SAN DIEGO—The gathering of chief medical information officers and other technologically inclined clinicians here for the just-concluded Association of Medical Directors of Information Systems meeting was abuzz this morning over yesterday’s New York Times story headlined, “U.S. Will Offer Doctors Free Electronic Records System.”
The story talked about the soon-to-be-released VistA Office EHR, a “lite” version of sorts of the Veterans Health Information Systems and Technology Architecture long in use by the Department of Veterans Affairs.
According to the Times, “Medicare, which says the lack of electronic records is one of the biggest impediments to improving health care, has decided to step in. In an unprecedented move, it said it planned to announce that it would give doctors — free of charge — software to computerize their medical practices. An office with five doctors could save more than $100,000 by choosing the Medicare software rather than buying software from a private company, officials say.”
News outlets all over the country took this to mean that doctors could get free EHRs. One blog I saw, a self-described former IT consultant going by the screen name of “drsaddam,” called this news “VERY EXCITING!” (emphasis in original). “I should call the doc next week and see if he’s interested in taking advantage of this government offer. I’d like to help him set it up,” this blogger wrote last night.

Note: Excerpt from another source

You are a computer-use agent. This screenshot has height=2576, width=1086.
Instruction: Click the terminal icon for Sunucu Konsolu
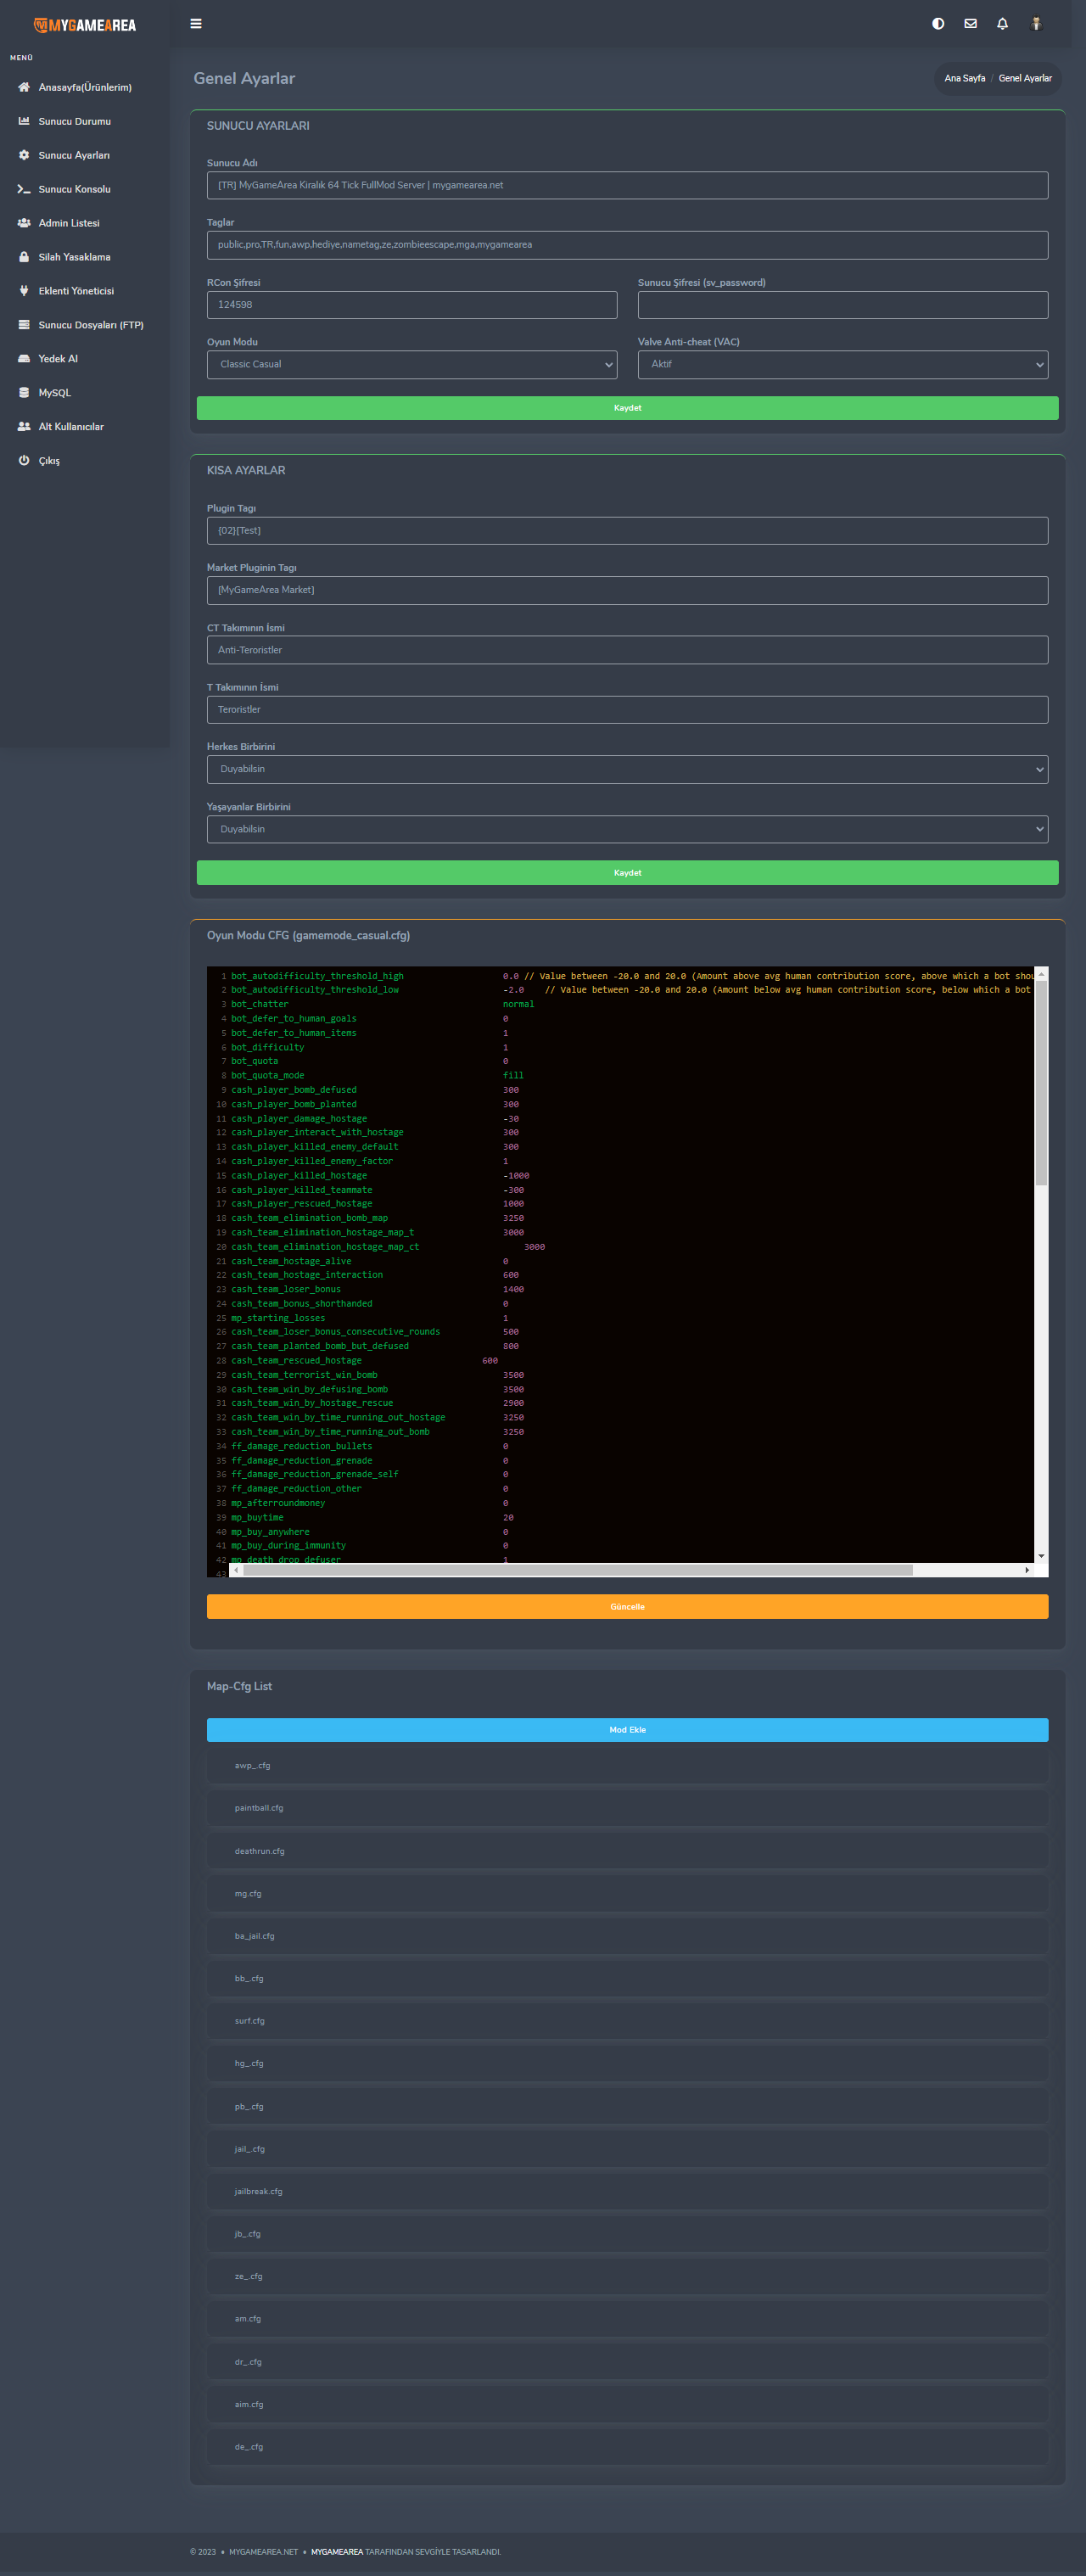24,189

The AMDIS folks, of course, know better. Yes, as something developed by the federal government, VistA Office EHR will be in the public domain — as the full-blown VistA has been for 20 years — and thus free of vendor licensing fees. However, the enterprise-class VistA is notorious for being difficult to implement in the private sector. If large health systems with their own IT departments haven’t taken advantage of free software, what makes anyone think that every physician in a small practice will simply be able to download a copy and instantly leave the paper world behind?
(Actually, I’m not sure if anyone will be able to download the software, nor is the program completely free. Some HHS folks told me that practices will have to pay a shipping fee.)
Perhaps “drsaddam” has the skills to get his physician up and running on VistA. Even so, it remains to be seen if the physician will find the system user-friendly. And what of the tens or even hundreds of thousands of other physicians out there without a “drsaddam” volunteering to set them up? Consultants don’t come cheap.
One thing that also is certain is that even if “drsaddam” calls his doc next week, he won’t be able to get VistA Office EHR right away, since the software won’t be available until at least Aug. 1.
Remember, there is no such thing as a free lunch, unless, of course, you work in journalism. A lot of reporters seem to have been sloppy eaters this week. Note the egg all over their faces.